Herken je dat? Dat je ineens overal zwangere vrouwen en
baby’s ziet? Je kunt geen winkel in zonder te struikelen over de happy mama’s
met hun veel te hippe kinderwagens. Op je werk vertelt de ene na de andere
collega zwanger te zijn. Ook in je eigen vrienden en familie kring is het
contant raak. Je Facebook tijdlijn kan de hoeveelheid echo foto’s niet eens
bijhouden. En als je dan eindelijk rustig op de bank zit, wisselen de luier en
speelgoed reclames elkaar af. Het lijkt wel alsof iedereen zwanger is en ook
nog gewoon gezonde kinderen krijgt, terwijl het voor jou zo ver weg lijkt op
dit moment. Het verliezen van je baby heeft je verlangen om voor een kindje te
mogen zorgen nog veel groter gemaakt lijkt het wel. En het is best
confronterend als je dat de hele dag om je heen ziet, maar het zelf niet hebt.

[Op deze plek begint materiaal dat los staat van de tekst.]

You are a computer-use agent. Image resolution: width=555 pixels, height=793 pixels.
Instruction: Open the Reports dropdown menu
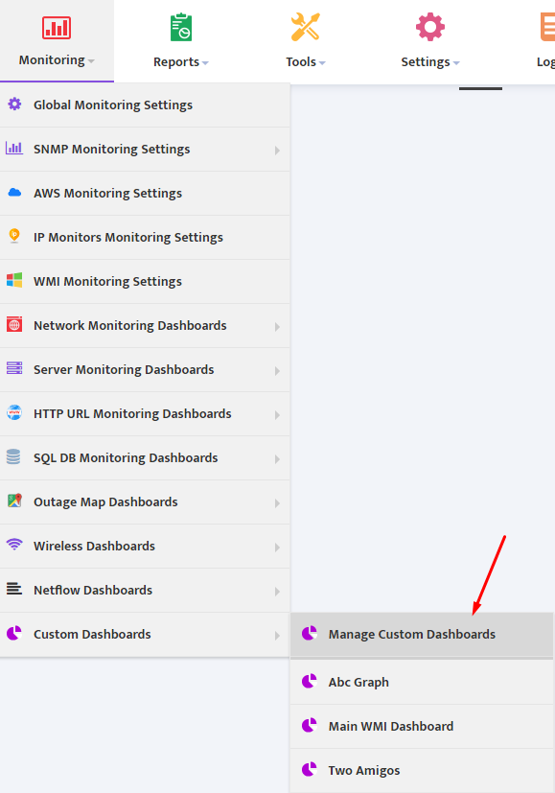180,61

Je gunt het ze natuurlijk allemaal. Maar je gunt het jezelf
misschien nog wel een tikkeltje meer. Het is best moeilijk om toe te geven dat
je jaloers bent. We zijn opgevoed met het idee dat jaloersheid een zonde is.
Terwijl het je eigenlijk alleen maar vertelt wat je graag zou willen. Het kan
dus ook heel erg helpen als je op zoek bent naar wat je eigenlijk wilt. Jaloersheid
is een hele menselijke emotie. Schaam je er niet voor. Bovendien bén jij niet
je gedachten, je hebt ze alleen maar. Dat is een wezenlijk verschil.
Maar hoe kan het nou dat je ineens overal baby’s ziet?
Die reclames, kinderwagens en zwangere vrouwen waren er natuurlijk altijd al. Maar
omdat je er nu zo mee bezig bent, valt het je pas op. Ga maar eens letten op
rode auto’s. Waarschijnlijk zijn ze je nog nooit opgevallen, maar als jij je
brein een seintje geeft hierop te letten, zie je ze ineens overal opduiken.
Trucje van je onderbewuste. Kun je niet zoveel aan doen.
Ik werd er gek van. Keek constant de andere kant op,
zapte weg, feliciteerde iedereen, maar brak thuis in tranen uit. Totdat ik het
om ging draaien. Elke moeder, elke baby, elke zwangere vrouw, was het bewijs
dat het mogelijk was! Als er zoveel vrouwen een gezonde baby kregen, dan moest
dat mij toch ook lukken de volgende keer? Ik wist realistisch gezien dat de
kans op een levende baby heel veel groter was dan de kans dat het opnieuw fout
zou gaan, maar pas toen ik het bewijs overal op straat om me heen zag, ging ik
het echt geloven.
Voortaan keek ik niet meer weg. Maar zag ik de hoop. Mijn hoop op een lieve kleine baby in een kinderwagen. Mijn hoop dat ik op een dag op zoek moest naar de goedkoopste luiers of het beste speelgoed. Mijn hoop op een gelukkig gezin. Soms kan een andere manier van kijken, je hele perspectief veranderen. Is dat makkelijk? Nee. Maar het alternatief is misschien nog wel moeilijker.